Ultime film noir de l'un de ses représentants les plus éminents - l'allemand Robert Siodmak, "The File on Thelma Jordon" ne manque pas de qualités ni d'intérêts, mais se rate au niveau de l'intrigue policière, aussi alambiquée qu'invraisemblable.
Dès la longue séquence d'ouverture, durant laquelle le personnage principal, pourtant adjoint du procureur, se biture consciencieusement avec l'assentiment de son supérieur, on relève diverses audaces thématiques pour un film hollywoodien des années 40 : critique des valeurs familiales et patriarcales à travers ce héros en situation d'échec conjugal, adultère évoqué très librement, alcoolisme assumé, pour finir avec cette femme légère qui embrasse un inconnu le premier soir... On a connu le Code Hays plus sourcilleux!

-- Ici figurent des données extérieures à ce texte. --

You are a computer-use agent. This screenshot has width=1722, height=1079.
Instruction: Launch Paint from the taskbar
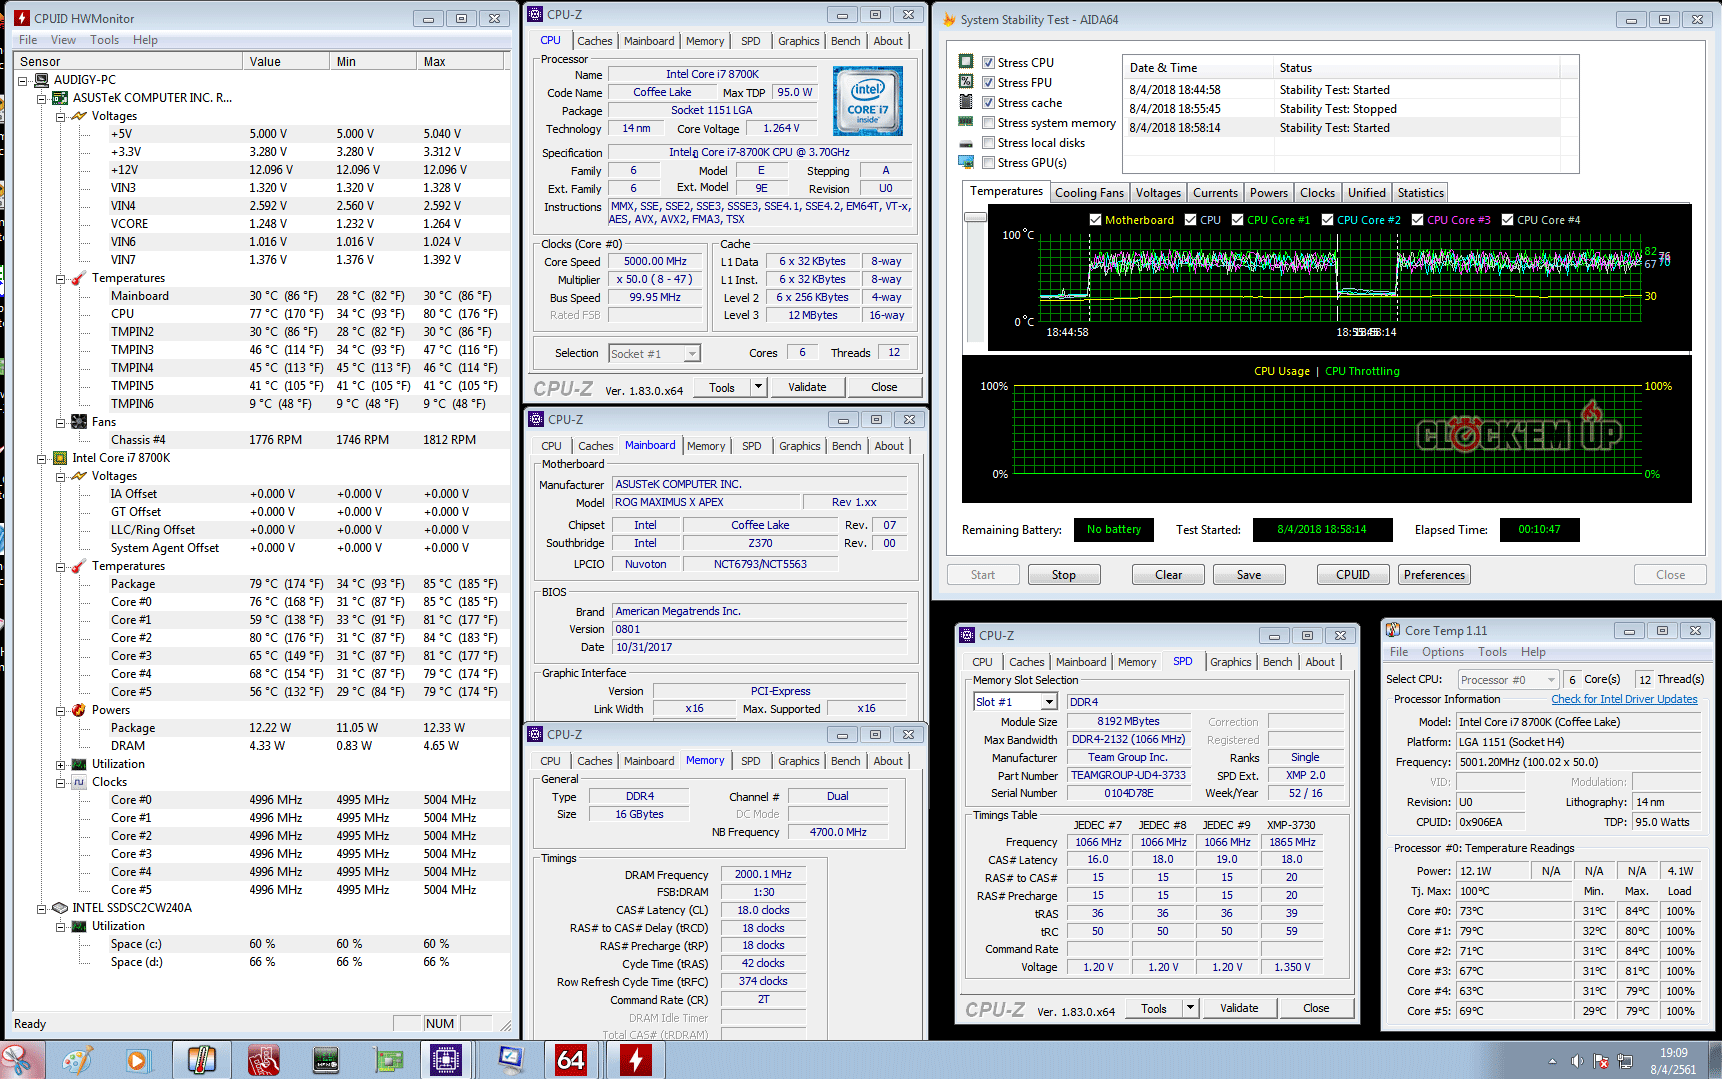(x=77, y=1059)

Ainsi, la relation qui va unir Wendell Corey et Barbara Stanwyck sera constamment placée sous le signe de l'ambiguïté, du mensonge, de la passion coupable (la comédienne surfant sur son image de femme fatale depuis "Double Indemnity"). Cet aspect constitue l'un des atouts majeurs du film, même si pour ma part je n'ai jamais ressenti pour Stanwyck la fascination que l'actrice semble exercer sur ses nombreux admirateurs. De plus, j'ai eu le malheur de voir le film en VF, ce qui ne rend évidemment pas justice au travail des comédiens.
En revanche, le travail de Siodmak en terme de mise en scène ne m'a pas échappé, à l'image de cette scène formidable précédant le verdict du procès, durant laquelle on assite au parcours triomphal de l'accusée depuis sa prison jusqu'au tribunal.
Dommage que le scénario ne soit pas vraiment à la hauteur, avec un récit parfois bancal qui n'exploite pas assez sa situation la plus intéressante et machiavélique (celle qui voit nos deux amants devenus adversaires lors du procès - je n'en dis pas plus!), Siodmak étant contraint de s'égarer dans des justifications tarabiscotées (les empreintes sur la scène de crime, le coup de fil de Monsieur X...) pour faire "tenir" un ensemble boiteux.
Si l'on oublie ces détails contrariants, on passera néanmoins un bon moment devant ce film noir rythmé et efficace, à l'atmosphère californienne très agréable, posant un regard moderne et sans concession sur la société américaine.